* Your task: A verbatim copy of every record is required, and no pictures should be included.

* Input records:

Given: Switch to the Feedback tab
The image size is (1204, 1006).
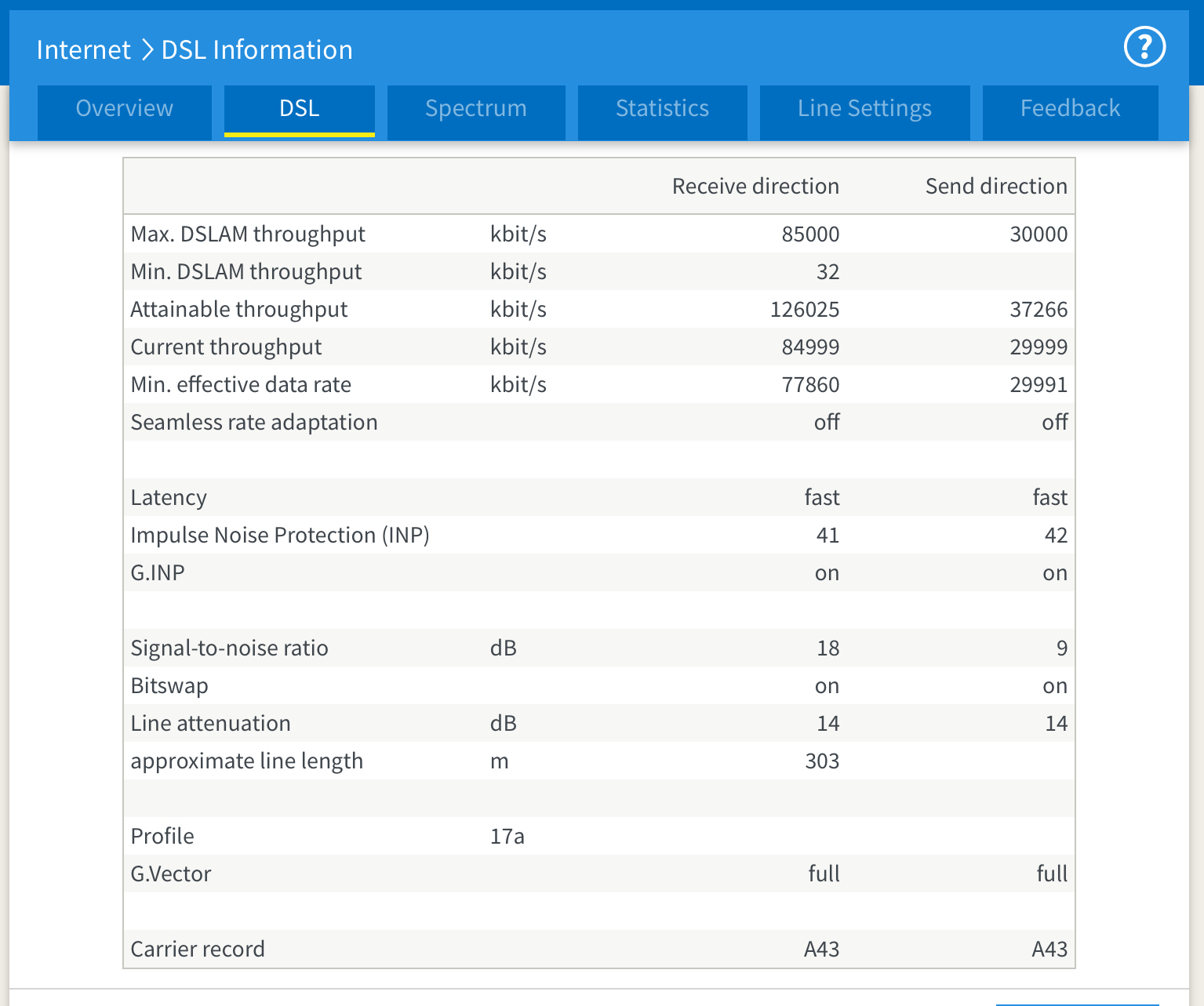Looking at the screenshot, I should (1070, 108).
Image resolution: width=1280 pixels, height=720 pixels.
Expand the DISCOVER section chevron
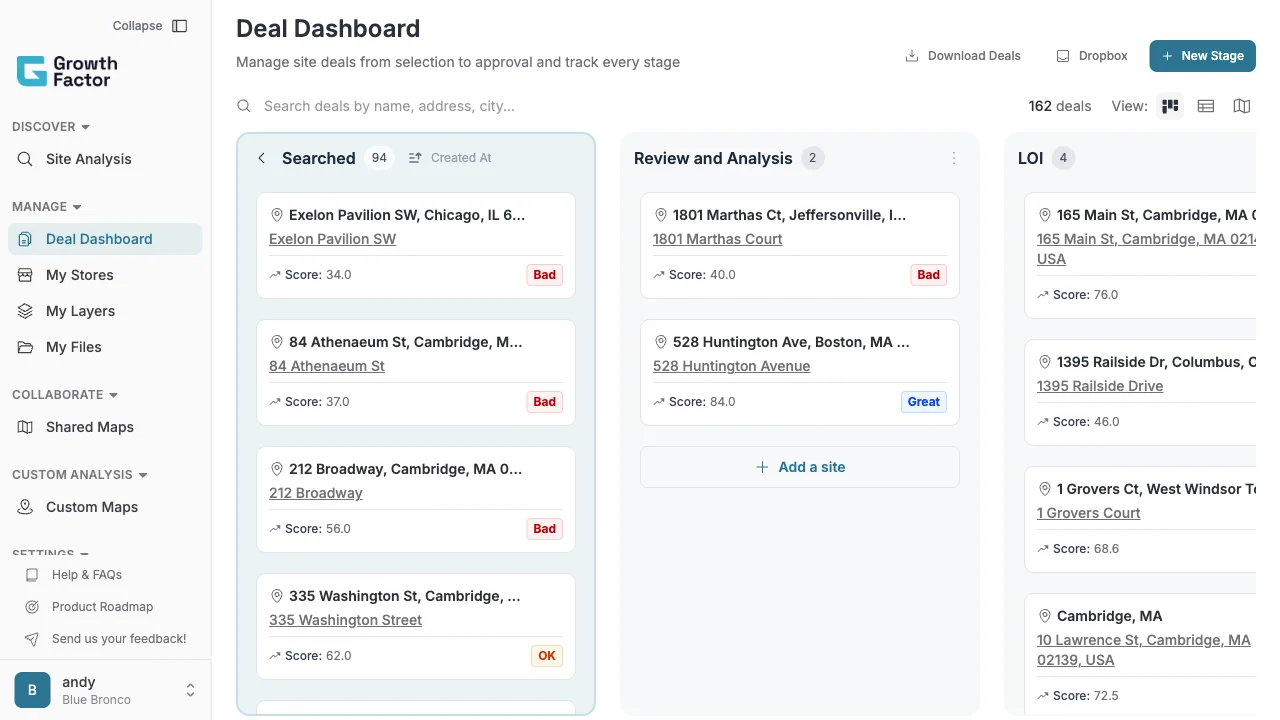tap(83, 127)
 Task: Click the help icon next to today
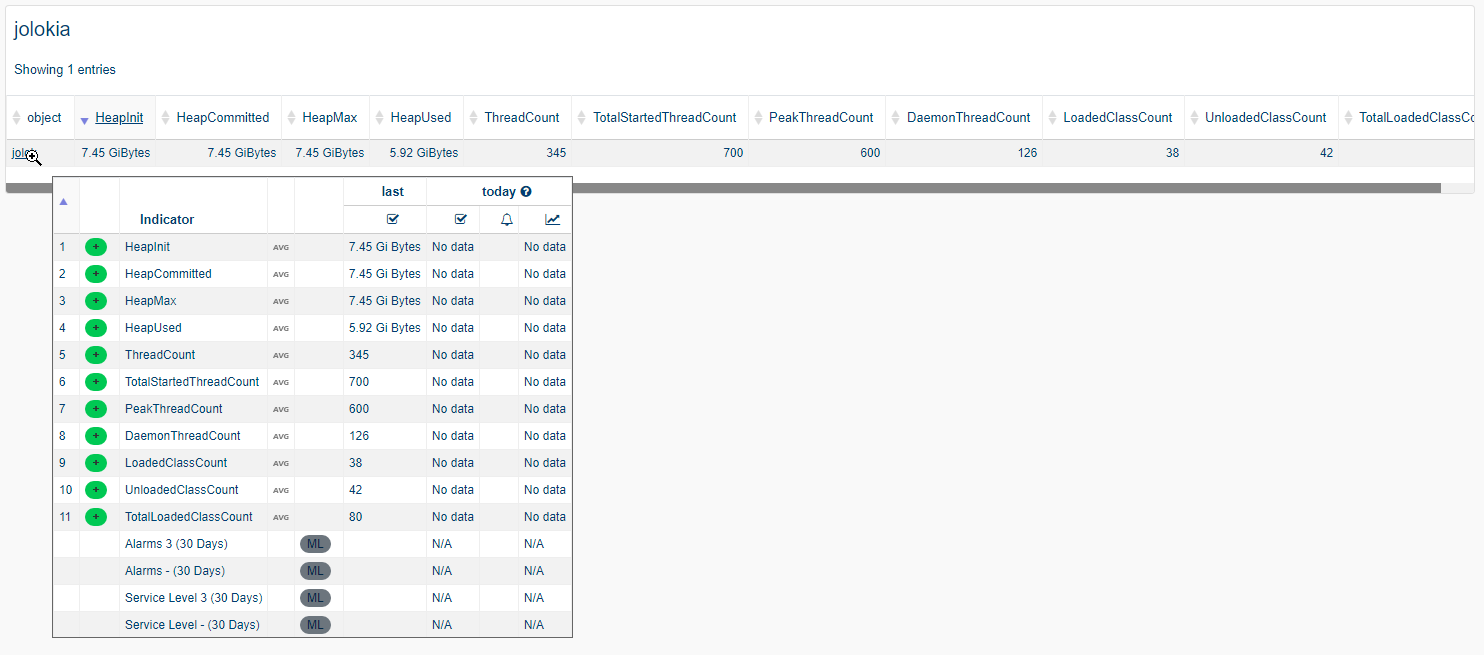(x=526, y=192)
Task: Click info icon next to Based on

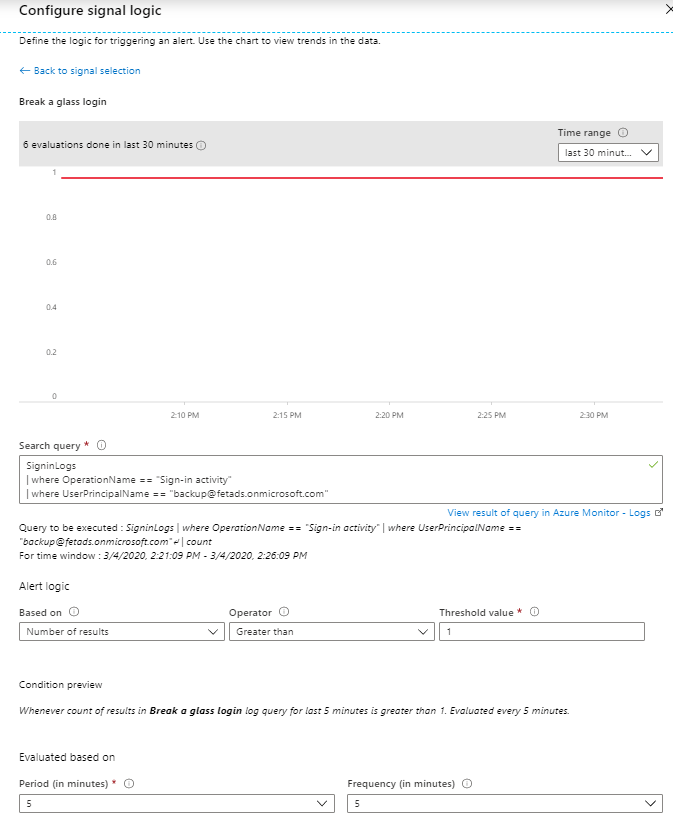Action: click(x=74, y=612)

* Written solution:
Given: Switch to the Feedback tab
The image size is (1204, 1006).
Looking at the screenshot, I should (1070, 108).
Image resolution: width=1280 pixels, height=720 pixels.
Expand the DISCOVER section chevron
tap(83, 127)
 Task: Click the help icon next to today
(x=526, y=192)
Task: Click info icon next to Based on

Action: click(x=74, y=612)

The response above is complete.